KI, die keiner da haben will

Ki hier, KI da, KI überall, wo man sie aber nicht haben will.

Wer in Künstliche Intelligenz investiert hat, muss sie irgendwie verkaufen, damit sich die Investition lohnt. Egal, ob Userinnen und User die KI-Funktionen nun wollen oder nicht. Zwei Beispiele.

Adobe hat seinem PDF-Reader, einem Programm, das man öffnet, um Dokumente zu lesen, die Funktion verpasst, KI-generierte Zusammenfassungen zu generieren. Nicht nur das, diese Zusammenfassungen werden einem offenbar unter die Nase gerieben.

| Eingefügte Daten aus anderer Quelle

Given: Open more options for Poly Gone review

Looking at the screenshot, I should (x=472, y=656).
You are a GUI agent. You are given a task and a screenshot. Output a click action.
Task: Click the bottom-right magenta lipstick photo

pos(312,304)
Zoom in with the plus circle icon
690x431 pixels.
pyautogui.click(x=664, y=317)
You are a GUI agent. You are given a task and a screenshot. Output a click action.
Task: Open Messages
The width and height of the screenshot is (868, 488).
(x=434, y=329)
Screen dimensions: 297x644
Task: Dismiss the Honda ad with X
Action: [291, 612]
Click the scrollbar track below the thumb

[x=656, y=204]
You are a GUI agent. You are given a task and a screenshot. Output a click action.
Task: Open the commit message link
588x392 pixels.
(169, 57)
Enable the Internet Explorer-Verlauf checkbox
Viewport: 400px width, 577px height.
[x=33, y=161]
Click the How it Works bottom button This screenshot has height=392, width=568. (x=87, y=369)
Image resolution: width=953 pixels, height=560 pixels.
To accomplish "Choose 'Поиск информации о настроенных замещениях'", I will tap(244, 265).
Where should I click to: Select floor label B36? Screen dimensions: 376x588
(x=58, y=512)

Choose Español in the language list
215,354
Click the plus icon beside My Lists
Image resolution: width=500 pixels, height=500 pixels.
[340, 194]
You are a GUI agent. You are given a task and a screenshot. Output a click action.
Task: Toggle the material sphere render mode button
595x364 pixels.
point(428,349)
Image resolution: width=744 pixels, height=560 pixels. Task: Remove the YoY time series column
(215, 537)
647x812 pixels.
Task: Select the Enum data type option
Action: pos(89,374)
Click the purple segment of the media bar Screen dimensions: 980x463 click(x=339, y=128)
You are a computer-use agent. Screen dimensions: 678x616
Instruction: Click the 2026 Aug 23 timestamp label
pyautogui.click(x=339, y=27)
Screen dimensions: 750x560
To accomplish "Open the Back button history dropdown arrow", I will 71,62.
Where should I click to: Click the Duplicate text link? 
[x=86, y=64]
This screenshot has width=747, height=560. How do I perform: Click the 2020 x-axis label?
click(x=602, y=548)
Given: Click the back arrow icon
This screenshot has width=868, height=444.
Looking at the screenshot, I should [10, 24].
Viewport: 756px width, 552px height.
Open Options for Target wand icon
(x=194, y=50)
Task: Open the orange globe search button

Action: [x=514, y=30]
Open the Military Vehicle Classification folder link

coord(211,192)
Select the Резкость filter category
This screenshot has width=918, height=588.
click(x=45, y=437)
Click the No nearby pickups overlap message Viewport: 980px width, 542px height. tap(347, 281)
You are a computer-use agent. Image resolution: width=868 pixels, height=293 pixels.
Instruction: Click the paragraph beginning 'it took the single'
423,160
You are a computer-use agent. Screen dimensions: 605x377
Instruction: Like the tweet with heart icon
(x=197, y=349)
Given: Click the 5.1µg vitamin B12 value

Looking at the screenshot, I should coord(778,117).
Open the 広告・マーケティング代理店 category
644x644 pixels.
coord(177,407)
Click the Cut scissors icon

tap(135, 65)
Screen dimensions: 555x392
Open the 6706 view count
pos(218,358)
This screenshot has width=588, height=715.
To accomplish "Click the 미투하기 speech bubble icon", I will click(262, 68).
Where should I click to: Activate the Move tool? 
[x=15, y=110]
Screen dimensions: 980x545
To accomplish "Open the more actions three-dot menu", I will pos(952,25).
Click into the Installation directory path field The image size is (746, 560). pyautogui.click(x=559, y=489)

I downloaded a scientific paper of great interest to me. It is of typical length, about 15 pages in the PDF. I opened it in Acrobat, and got this message highlighted at the top of the page next to an AI sparkle icon: „This appears to be a long document. Save time by reading a summary.“ I cannot put into words how much this enrages me. First, this is not a long document. Have you met documents? Second, and more important, telling someone to not read a thing they want to read??! Fuck you, Adobe.

Annalee Newitz

Apropos Zusammenfassungen. Apple hadert ja mit allem, was mit Künstlicher Intelligenz zu tun hat. Und das zurecht, wie die miserable Zusammenfassung einer Nachricht zeigt. Ich selbst habe auch schon leicht schockiert auf zusammengefasste SMS reagiert; die Zusammenfassung hat noch nie gestimmt. Künstliche Intelligenz so tief in die Kommunikation eingreifen zu lassen, ist keine gute Idee, wenn sie nicht absolut – also zu 100%, nicht zu 90% oder 95%, nein zu 100%! – zuverlässig ist.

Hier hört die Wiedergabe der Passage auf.